* **Exercise requirements**
Below is a listing from which only part is wanted; return exactly the lines from the one with "Image resolution: width=364" up to and including the one with "Instruction: Click the".

* **Data to process**

==============================

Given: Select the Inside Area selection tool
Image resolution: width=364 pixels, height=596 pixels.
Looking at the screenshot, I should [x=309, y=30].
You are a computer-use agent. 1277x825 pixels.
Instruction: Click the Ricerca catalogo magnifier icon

==============================

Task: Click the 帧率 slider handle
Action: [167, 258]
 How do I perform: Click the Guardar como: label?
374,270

==============================

* **Answer below**
Image resolution: width=364 pixels, height=596 pixels.
Looking at the screenshot, I should [x=309, y=30].
You are a computer-use agent. 1277x825 pixels.
Instruction: Click the Ricerca catalogo magnifier icon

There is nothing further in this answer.